Incomplete closure of the eyelids, eyelid disease and a deficiency of the tear-producing glands are other causes. With increased popularity of cosmetic eyelid surgery (blepharoplasty) for improved appearance, dry eye complaints now occasionally are associated with incomplete closure of eyelids following such a procedure.

Dry eye syndrome is more common in women, possibly due to hormone fluctuations. A recent study also indicates that the risk of dry eyes among men increases with age.

Recent research suggests that smoking, too, can increase your risk of dry eye syndrome.

Dry Eye Treatment

As a dry eye specialist, Dr. Starck tailors his dry eye treatment approach specifically for each one of his patients. He utilizes a step by step approach depending on their level of dryness.

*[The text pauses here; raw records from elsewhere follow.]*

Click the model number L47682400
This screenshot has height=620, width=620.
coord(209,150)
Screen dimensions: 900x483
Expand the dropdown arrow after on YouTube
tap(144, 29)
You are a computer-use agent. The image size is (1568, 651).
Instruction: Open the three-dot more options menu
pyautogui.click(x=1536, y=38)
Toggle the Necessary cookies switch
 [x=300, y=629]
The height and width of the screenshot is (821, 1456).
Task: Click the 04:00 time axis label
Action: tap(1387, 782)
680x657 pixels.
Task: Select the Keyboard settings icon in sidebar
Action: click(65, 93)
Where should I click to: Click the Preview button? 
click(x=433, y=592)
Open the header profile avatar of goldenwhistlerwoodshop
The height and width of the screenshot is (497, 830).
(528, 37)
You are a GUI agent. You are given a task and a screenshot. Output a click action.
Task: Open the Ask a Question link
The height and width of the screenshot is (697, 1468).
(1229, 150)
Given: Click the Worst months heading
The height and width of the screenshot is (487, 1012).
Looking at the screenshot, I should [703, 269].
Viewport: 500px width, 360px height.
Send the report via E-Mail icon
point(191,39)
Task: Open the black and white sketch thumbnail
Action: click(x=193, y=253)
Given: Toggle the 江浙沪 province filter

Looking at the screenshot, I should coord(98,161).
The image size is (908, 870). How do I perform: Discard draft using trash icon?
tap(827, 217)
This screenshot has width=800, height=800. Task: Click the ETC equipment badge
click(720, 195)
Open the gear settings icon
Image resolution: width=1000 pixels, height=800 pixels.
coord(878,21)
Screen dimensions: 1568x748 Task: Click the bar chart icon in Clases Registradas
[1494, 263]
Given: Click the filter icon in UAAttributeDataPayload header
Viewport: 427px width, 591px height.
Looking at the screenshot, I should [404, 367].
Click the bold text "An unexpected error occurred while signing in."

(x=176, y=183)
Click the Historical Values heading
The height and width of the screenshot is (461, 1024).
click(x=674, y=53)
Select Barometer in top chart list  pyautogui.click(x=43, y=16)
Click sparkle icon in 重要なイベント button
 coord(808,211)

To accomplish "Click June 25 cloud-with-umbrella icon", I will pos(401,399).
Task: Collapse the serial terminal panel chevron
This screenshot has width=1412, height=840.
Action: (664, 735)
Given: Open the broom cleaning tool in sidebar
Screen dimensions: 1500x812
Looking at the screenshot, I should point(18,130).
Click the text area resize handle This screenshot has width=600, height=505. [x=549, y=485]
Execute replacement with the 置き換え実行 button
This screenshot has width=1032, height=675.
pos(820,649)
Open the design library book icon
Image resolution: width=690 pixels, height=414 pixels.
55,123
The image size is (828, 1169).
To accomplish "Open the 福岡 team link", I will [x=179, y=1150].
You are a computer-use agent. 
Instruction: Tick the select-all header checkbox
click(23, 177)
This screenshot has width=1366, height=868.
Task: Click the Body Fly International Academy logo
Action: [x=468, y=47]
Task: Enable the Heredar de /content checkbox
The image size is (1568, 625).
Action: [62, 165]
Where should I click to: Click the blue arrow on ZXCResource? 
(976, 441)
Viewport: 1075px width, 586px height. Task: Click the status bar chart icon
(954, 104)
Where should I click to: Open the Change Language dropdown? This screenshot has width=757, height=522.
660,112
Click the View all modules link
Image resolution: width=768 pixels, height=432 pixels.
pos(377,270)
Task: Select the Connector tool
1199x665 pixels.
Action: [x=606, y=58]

These treatments can be used individually or combined for better results, some of the treatments that he uses are:

  • Special nutritional supplements for dry eyes. Studies have found that supplements containing certain essential fatty acids (linoleic and gamma-linolenic) can decrease dry eye symptoms. The patient can also eat more cold-water fish, such as sardines, cod, herring and salmon, which contain omega-3 fatty acids. Additionally he also recommends taking flaxseed oil to relieve dry eye
  • Artificial tear drops and ointments. The first step for the treatment of dry eye is the use of artificial teardrops. Artificial teardrops are available over the counter. No one drop works for everyone, so the patient might have to experiment to find the drop that works for them. If the dry eye is chronic, it is important to use the drops even when the eyes feel fine, to keep them lubricated. If the eyes dry out while the patient sleeps, they can use a thicker lubricant, such as an ointment, at night.
  • Temporary punctal occlusion. Sometimes it is necessary to close the ducts that drain tears out of the eye. This is first done via a painless test where a plug that will dissolve over a few months is inserted into the tear drain of the lower eyelid to determine whether permanent plugs can provide an adequate supply of tears.
  • Permanent punctal occlusion. If temporary plugging of the tear drains works well, then silicone plugs (punctal occlusion) may be used. The plugs will hold tears around the eyes as long as they are in place. They can be removed. Rarely, the plugs may come out spontaneously or migrate down the tear drain. Many patients find that the plugs improve comfort and reduce the need for artificial tears.
  • Restasis®. In 2002, the FDA approved the prescription eye drop Restasis for the treatment of chronic dry eye. It is currently the only prescription eye drop that helps your eyes increase their own tear production with continued use.
  • Other medications. Other medications, including topical steroids, may also be beneficial in some cases.
  • Special eye shields or goggles. These shields can be used to avoid dryness caused by environmental conditions and drafts creating a moisture chamber around the eye.